After a year of practice, I was in good shape to clear every hurdle in the interview process. For good measure, I practiced my case study presentation one last time with a friend, who helped me polish my slides and make my delivery more dynamic. I felt good about how the interview went, but was happy to have the interview at the other tech company to distract me from the wait. Two weeks later, I got the call that Google was going to make me an offer.
One more rejection
Although I was pretty sure I wanted the Google job, I thought the other interview also went quite well, so was curious to see if I’d get an offer from them. I didn’t. I wracked my brain looking for something I did wrong or wished I’d done differently, but nothing stood out. Sometimes, you’re just not what they’re looking for. Fortunately, I couldn’t be happier about where I was about to end up.
Before this job search, I was under the illusion that if you’re good at what you do, finding a job will be a piece of cake. But like most things in life, there were unexpected challenges.

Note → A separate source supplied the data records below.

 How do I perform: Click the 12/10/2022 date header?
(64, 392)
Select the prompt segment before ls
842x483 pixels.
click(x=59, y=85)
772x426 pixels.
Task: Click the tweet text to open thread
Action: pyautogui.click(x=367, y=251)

I had to learn to hear the subtlety in what my interviewers were asking. Developing this skill had the added benefit of making me a better researcher—getting stakeholder buy-in requires reading an audience and telling stories that reflect their unique needs.
One of the most critical moments of my job search was when I realized it was the manager and team—not the industry—that mattered most to me. Taking stock and challenging your own assumptions throughout the search ensures that you’ll prioritize what truly matters most.
Another key lesson was to trust the process and have confidence that I’d eventually find the right job. Looking for a new job is incredibly time-consuming and an emotional rollercoaster. It’s critical to hang in there and ride out the lows.
Lastly, don’t try to go it alone. Letting others support and encourage you throughout the journey is a gift to them and you. From letting your ‘weak ties’ know you’re looking to asking your ‘strong ties’ for help refining your presentations, there are many places others can support you along your job search journey. If you’re lucky, you’ll be able to return the support next time they’re looking.
Sara Cambridge is a User Experience Researcher at Google and teaches at UC Berkeley School of Information. She lives in San Francisco and loves cycling, her dog, and dark chocolate (not necessarily in that order).